Coverage of Junior Seau’s death was generally responsible and avoided sensationalism, but suicide prevention experts speaking at a recent forum faulted newspapers and broadcast outlets for not doing more to prevent copycat incidents.
“No other topic you cover has the capability to cause additional deaths,” Anara Guard told almost 90 people at the county Office of Education complex in Linda Vista.
But Guard, senior project director with Education Development Center, told an audience of mostly professional journalists and journalism students: “I think you handled this high-profile event very well.”
A five-member panel, along with moderator Kenny Goldberg, a reporter for public-radio station KPBS, discussed do’s and don’ts of suicide reporting amid Suicide Prevention Week.
The experts urged reporters not to suggest a single precipitating cause or go into detail on the suicide method, saying “handgun” is OK but references to a specific caliber Smith & Wesson could trigger more deaths.
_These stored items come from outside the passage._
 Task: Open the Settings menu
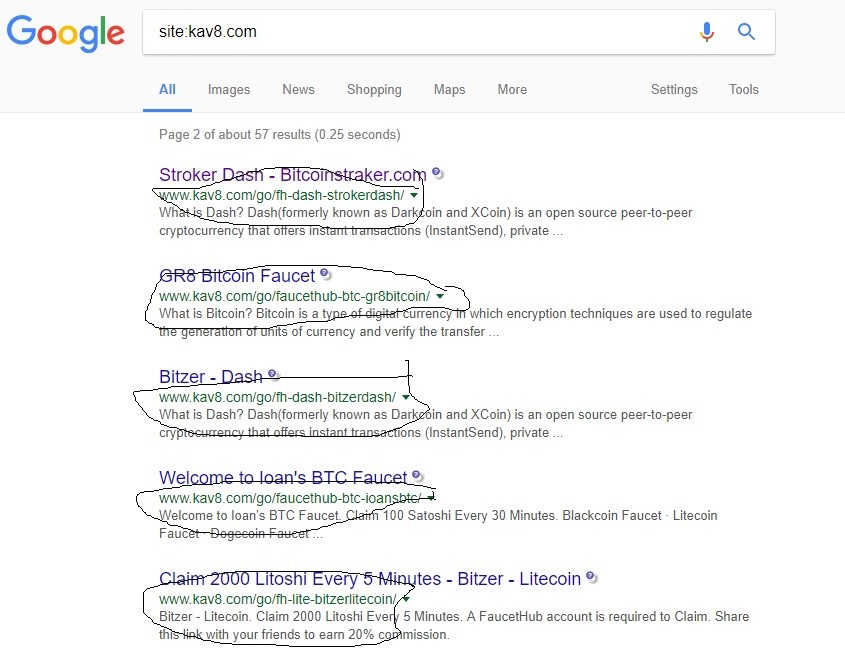674,89
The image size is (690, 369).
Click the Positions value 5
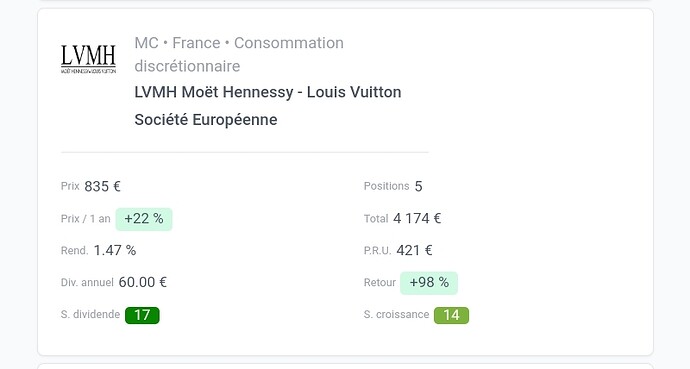point(418,186)
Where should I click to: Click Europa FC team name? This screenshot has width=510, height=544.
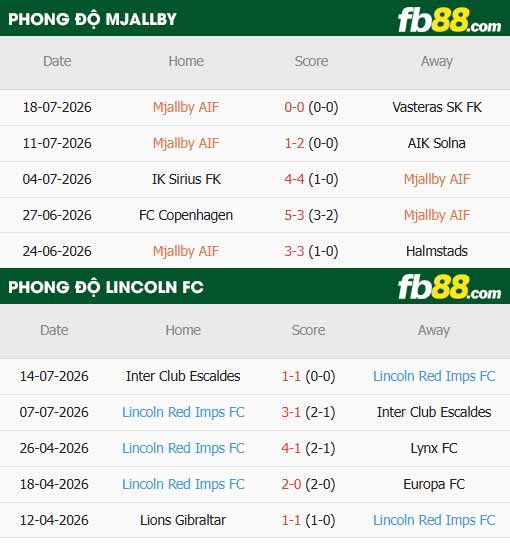tap(434, 484)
Newspapers wouldn’t run a headline saying “Job loss causes man to die of heart attack,” experts said, noting that they’d ask about underlying conditions and other factors. “But we’re seeing headlines that [a given event] caused a suicide.”
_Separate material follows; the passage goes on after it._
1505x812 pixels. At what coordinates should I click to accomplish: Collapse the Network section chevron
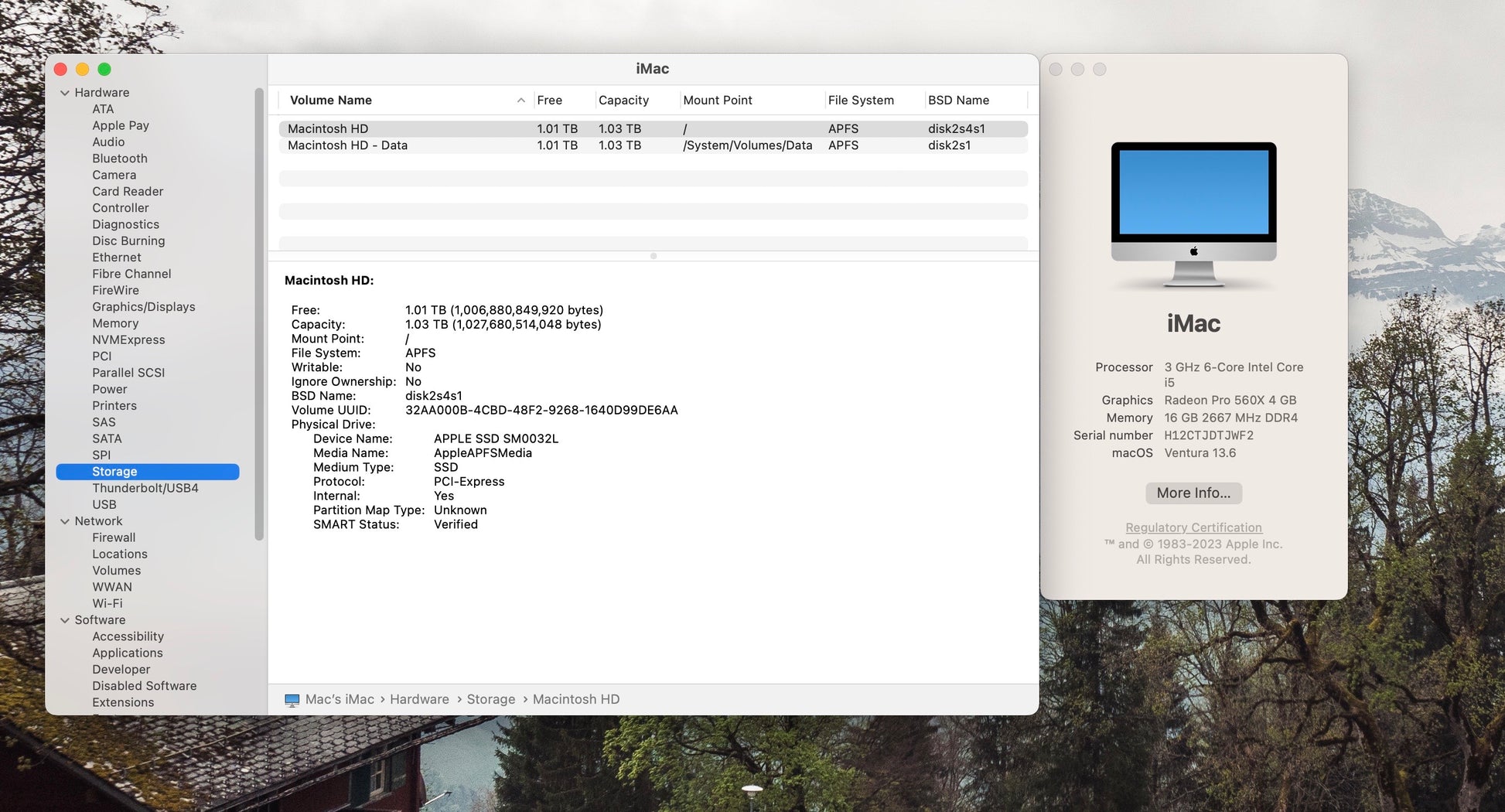[x=65, y=522]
There's “no neat little bow to tie” around suicides, which can have many causes, the audience was told at the Joe Rindone Regional Technology Center.
Loud headlines and prominent placement are among factors that spur contagion, Guard said, pointing to 50 studies support this theory.
She said suicide is “inherently dramatic. You don’t need to turn [the volume] up.”
Experts on the panel urged media to include suicide warning signs in their stories as well as phone numbers of crisis lines.
An example of contagion they cited was Marilyn Monroe’s 1962 suicide, amplified by screaming headlines and vivid details on her death. It led to about 200 copycat suicides within a month, especially among women in the same age group and using the same method, the panel said.
In the Seau case, Guard criticized media outlets for posting the autopsy report, which contained details on how he killed himself and other specifics.
“Why would you do that?” she asked. “What was the public good?”
U-T San Diego, celebrity site TMZ and Patch posted the report.
A six-month survey of 200 suicide reports in California newspapers and broadcast outlets was summarized by Theresa Ly, a colleague of Guard and a suicide prevention program specialist. She said it revealed too few outlets noted how people could get help.
It was noted that the National Football League has launched a suicide-prevention effort at nflifeline.org, which got far less coverage than the original Seau suicide.
This spring, the county Medical Examiner’s Office reported 393 suicides were recorded in 2011, the highest number in 23 years.
So prevention stories are key, experts said at the 100-minute forum.
“When bad weather is on the horizon, it’s routine to give prevention information,” Guard said. “That’s what we want the media to do when it comes to suicide.”